The Ontario Court of Appeal ruled that the veterans did not have standing for a class action suit and that "The broadcast was aimed not at the plaintiffs or any other Canadian involved in the bombings, but at the British High Command which ordered the bombing and particularly at its overall commander." It was further noted "It is possible to criticize, even strenuously to criticize, the misplaced emphases, the caricaturish portrayals of some of the strategies, the inaccuracy of some of the detail, and the omission of some of the countervailing considerations in the film." In addition Mr. Justice Grange wrote that, "There can be nothing wrong with the air crew obeying lawful orders and participating in acts of war that were neither war crimes nor crimes against humanity as defined in our courts". The merits of the veterans’ claims were never presented in court and the courts never ruled on them.

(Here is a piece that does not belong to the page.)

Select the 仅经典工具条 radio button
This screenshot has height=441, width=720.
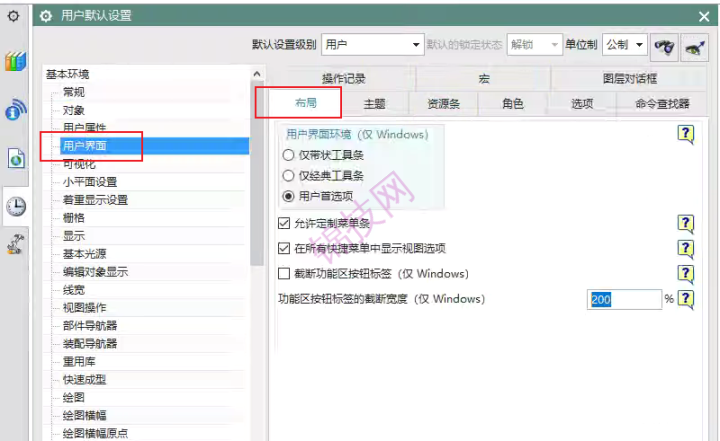point(289,176)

In 1993, the films were broadcast by Channel Four in Great Britain. The Queen Mother, honorary Colonel of Bomber Command, tried to stop the broadcast, but was unsuccessful. As in Canada, the films stirred a fierce historical debate.

==Honours==
The films were honoured three times at the 1993 Gemini Awards, the highest honour for Canadian film and television. The awards were:

- Best Direction In An Information Or Documentary Program Or Series (Brian McKenna)
- Best Writing In An Information/Documentary Program Or Series (Brian and Terence McKenna)
- Best Documentary Series.

For the first and only time in history, the French versions of the films received similar honours at the Prix Gemaux—awarded the prizes for Best Documentary and Best Direction.

==Investigation==
The CBC Ombudsman, William Morgan, and his office, investigated the series, and had historian S.F. Wise prepare a report on it. The report's findings concluded that some claims were untrue; material was presented out of context so that it was misleading; information differing from the producers’ views were ignored; and that the series cannot be considered history rather, at best, editorializing. The CBC Ombudsman then issued a report noting that The Valour and the Horror has serious problems with accuracy in particular "various interpretations and assertions which the producers were unable adequately to support with documentary evidence and which were questioned or challenged by the historians consulted, including those recommended by the program makers themselves." The report further noted that The Valour and the Horror "is flawed and fails to measure up to the CBC’s demanding policies and procedures."

==Related books==
A book by Merilyn Simonds and Merrily Weisbord accompanied the original series. Military historians David Bercuson and S. F. Wise later published The Valour and the Horror Revisited, a book examining the historical accuracy of the films. When the official history of the Royal Canadian Air Force was finally published, the main points of the Bomber Command episode were supported, prompting Maclean's magazine to write that the film and the filmmakers were "totally vindicated." Historian Jack Granatstein, in a book review in Quill and Quire, sarcastically called it "'The Valour and Horror'
' with footnotes." Granatstein severely criticized The Valour and the Horror in his book, Who Killed Canadian History?